| TASK STATEMENT |
Among the entries below, take the line with "You are a computer-use" and the line with "Instruction: Open the Main Category dropdown", and output them and every line between them exactly, with nothing else.

| TASK DATA |

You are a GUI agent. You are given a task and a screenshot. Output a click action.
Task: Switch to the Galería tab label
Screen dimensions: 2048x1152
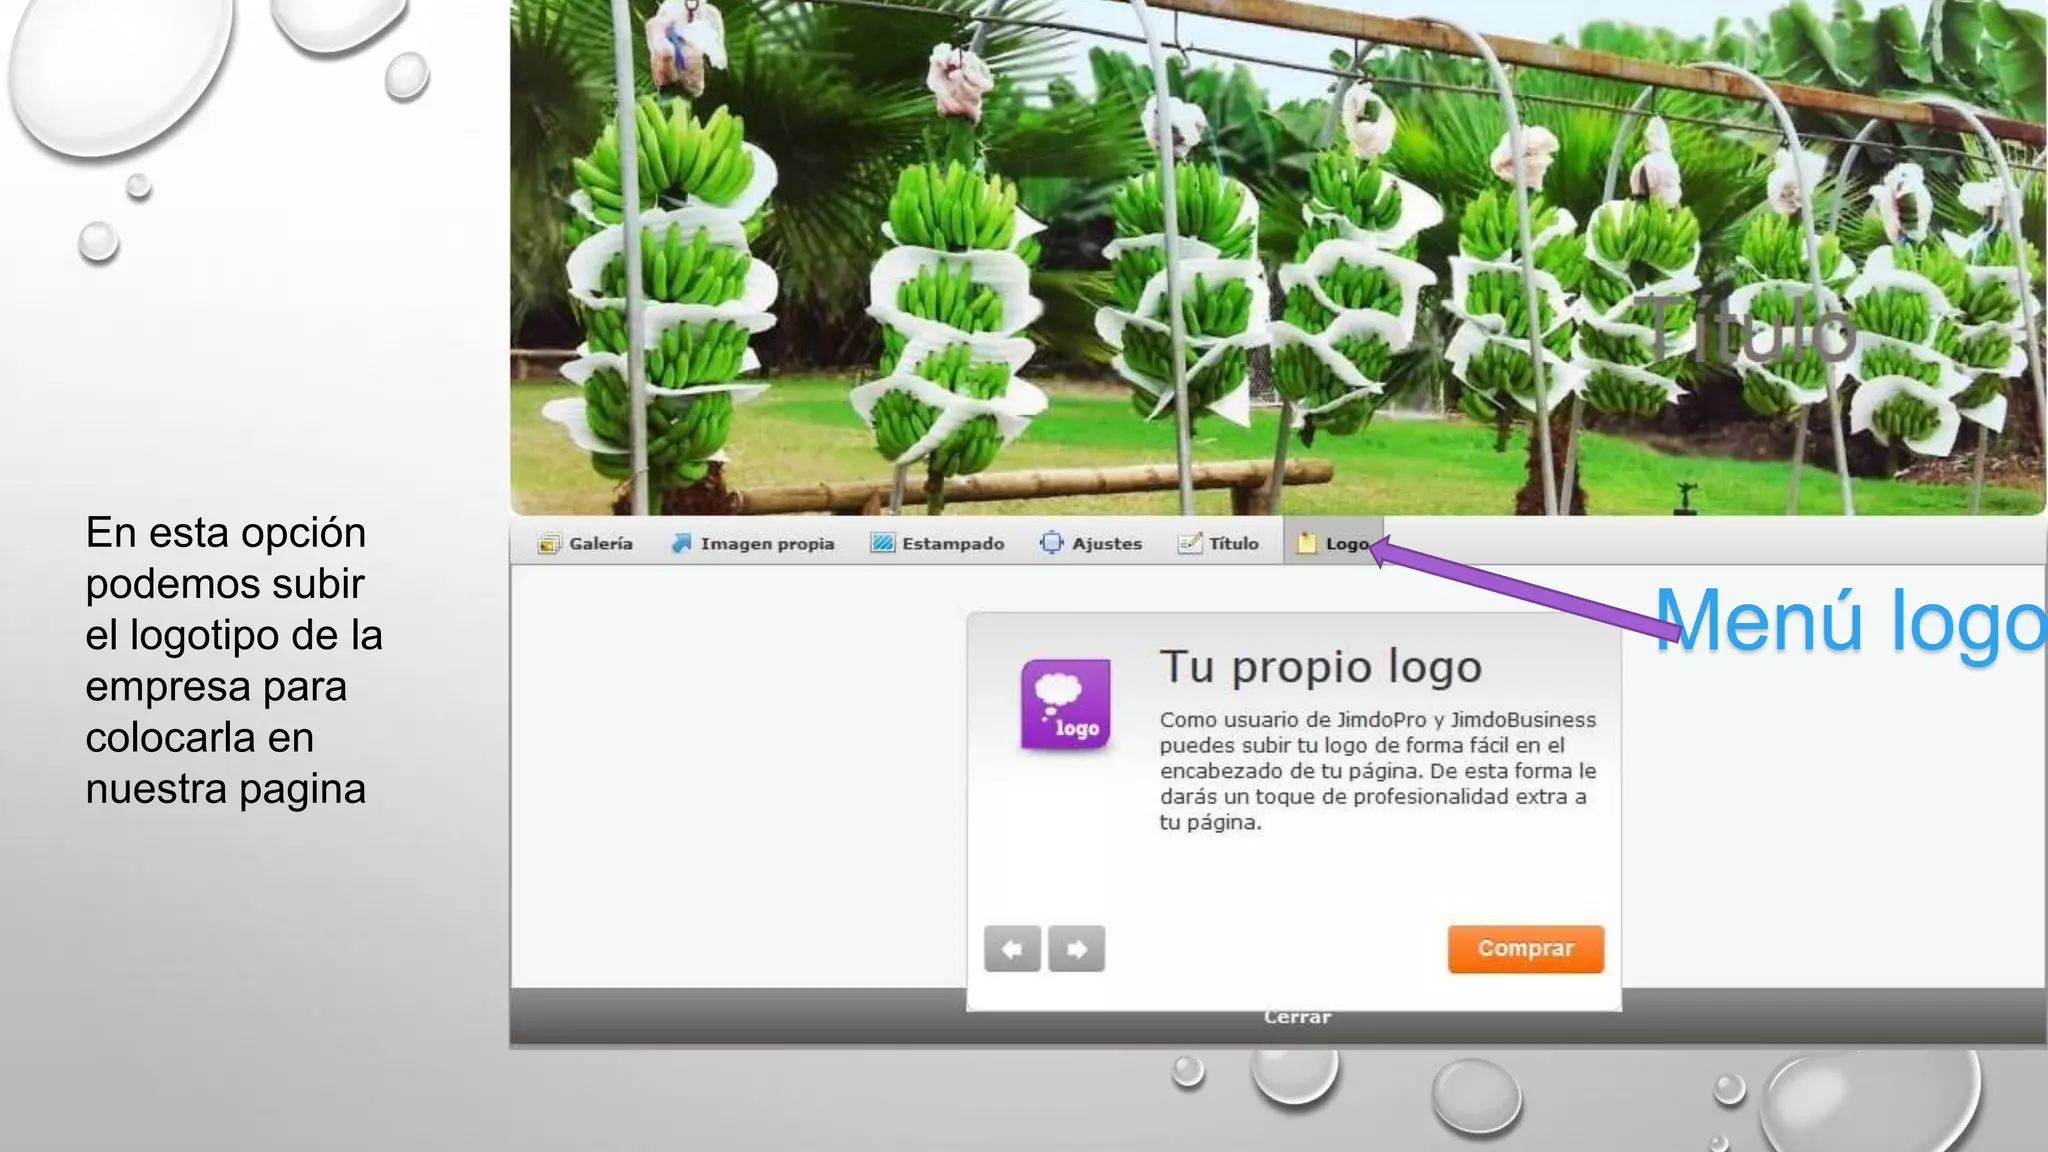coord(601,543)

...

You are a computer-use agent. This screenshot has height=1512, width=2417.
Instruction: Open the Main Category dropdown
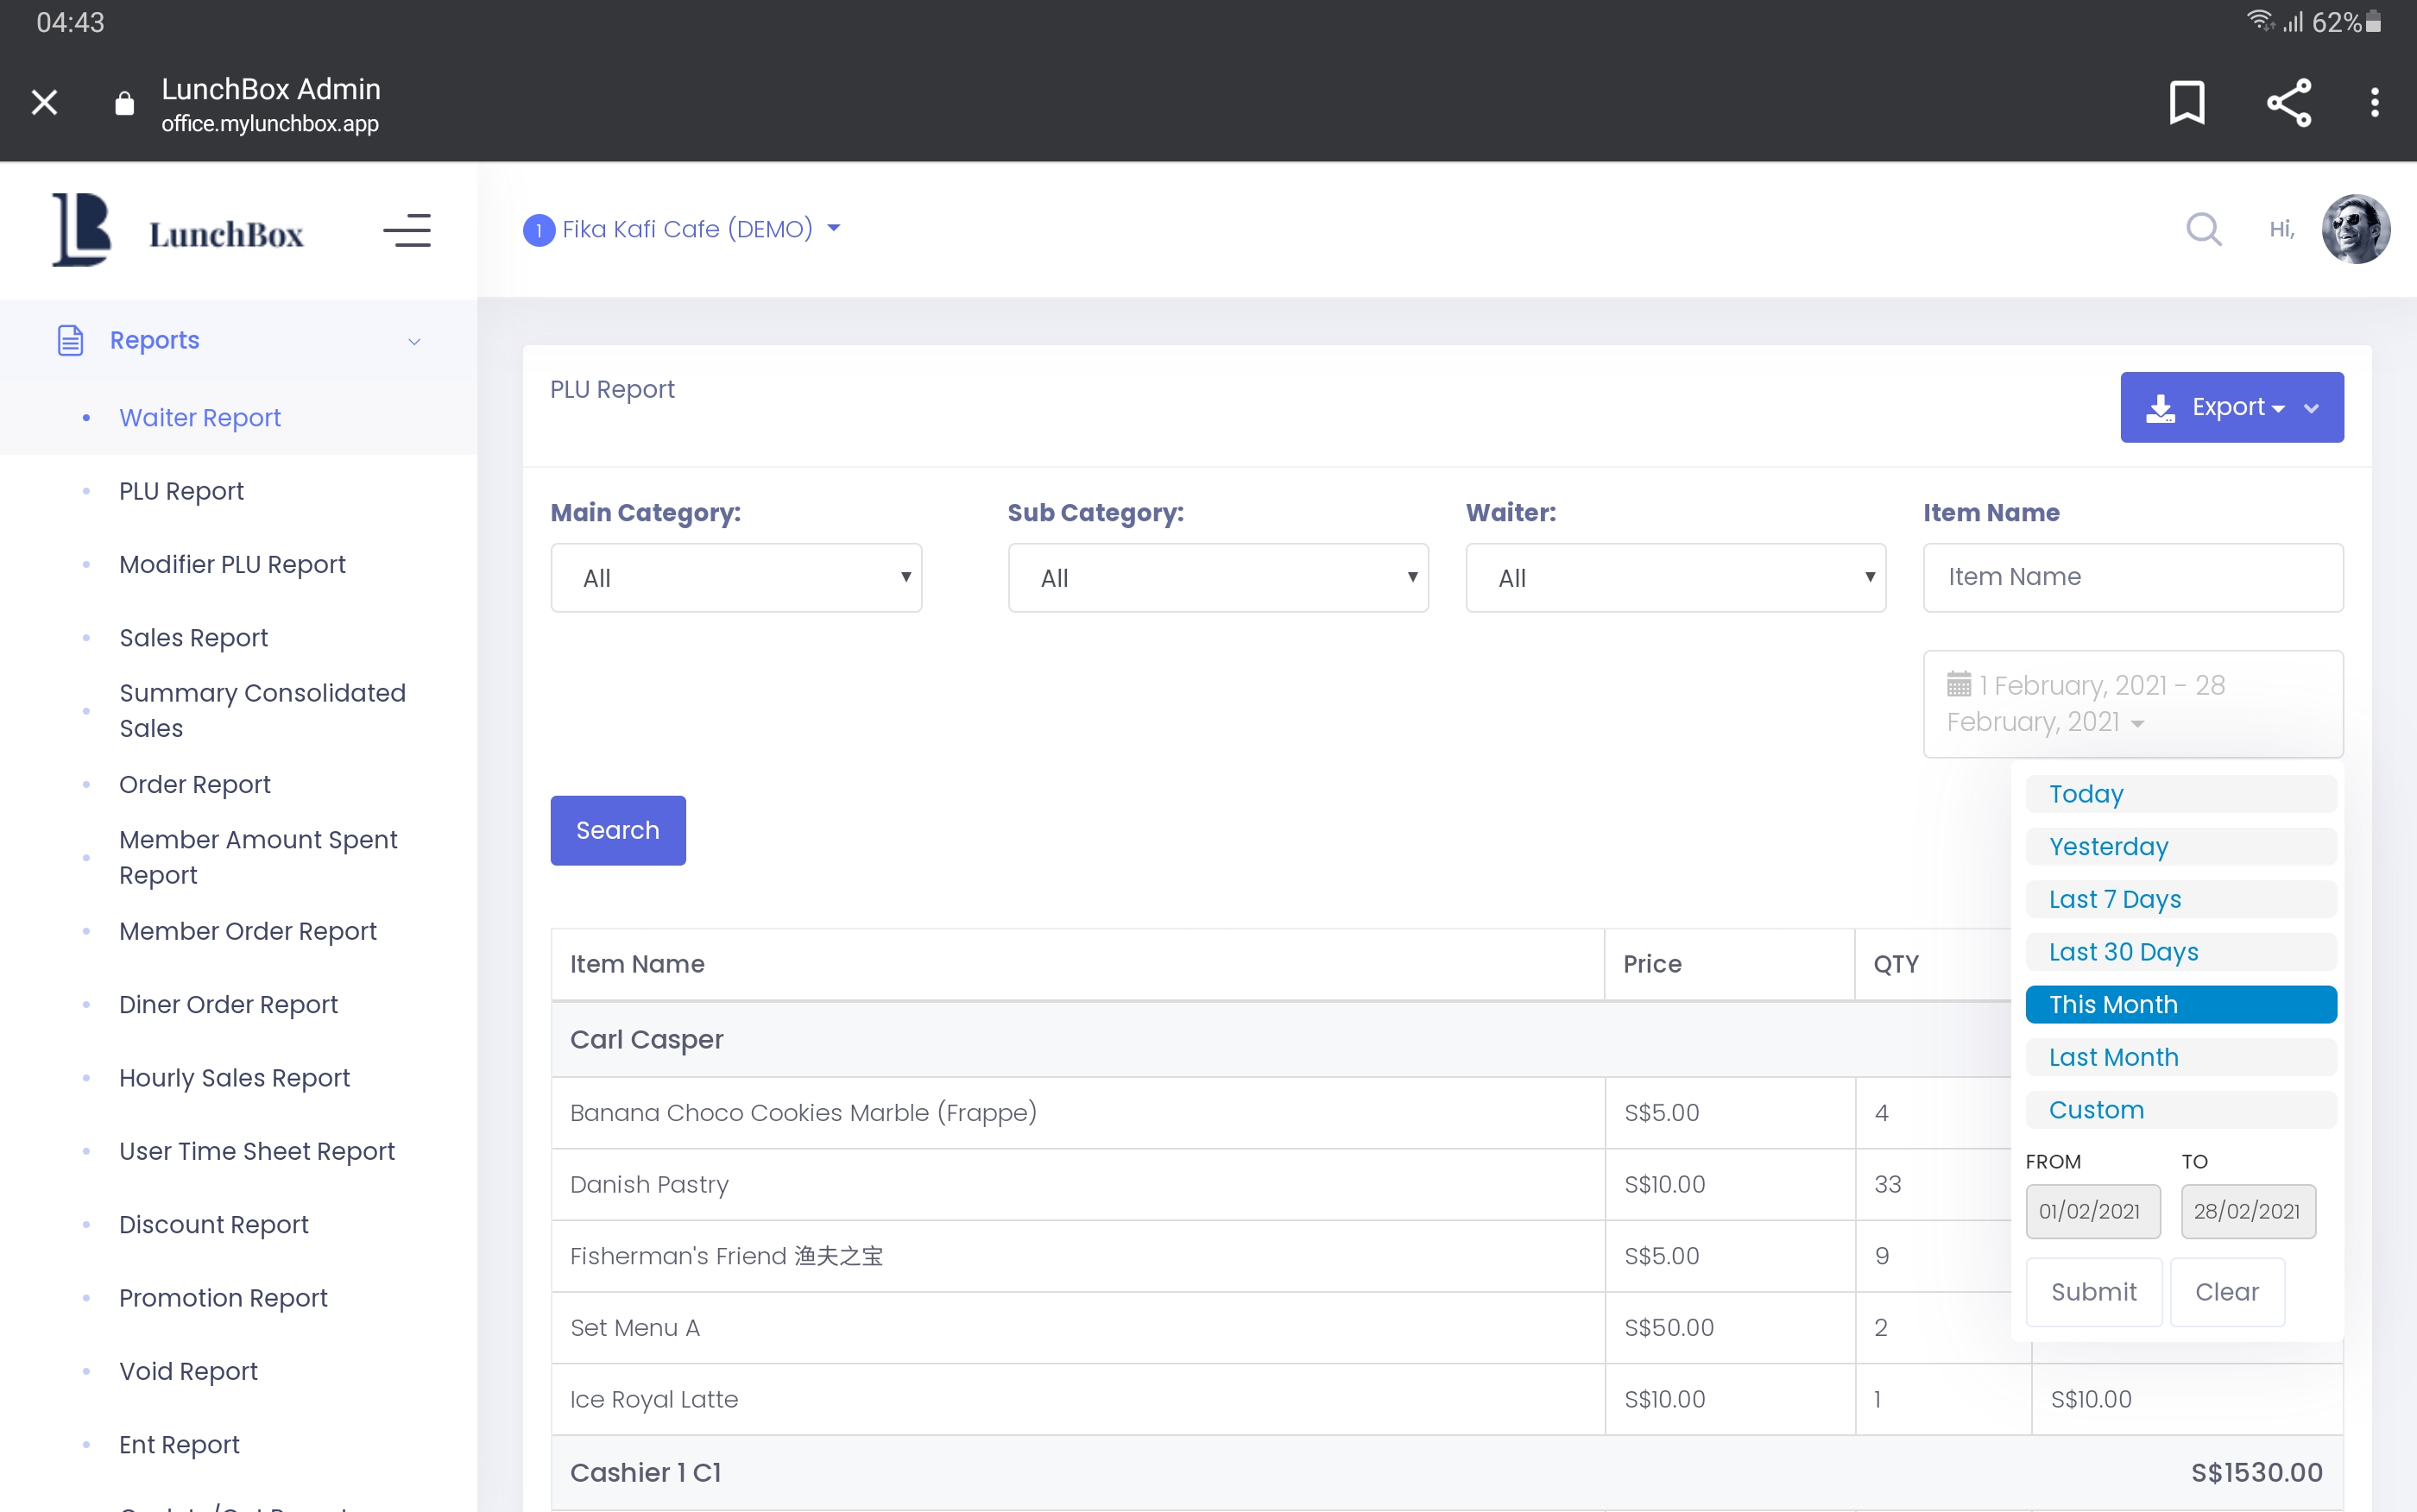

| PROBLEM SOLUTION |
You are a computer-use agent. This screenshot has height=1512, width=2417.
Instruction: Open the Main Category dropdown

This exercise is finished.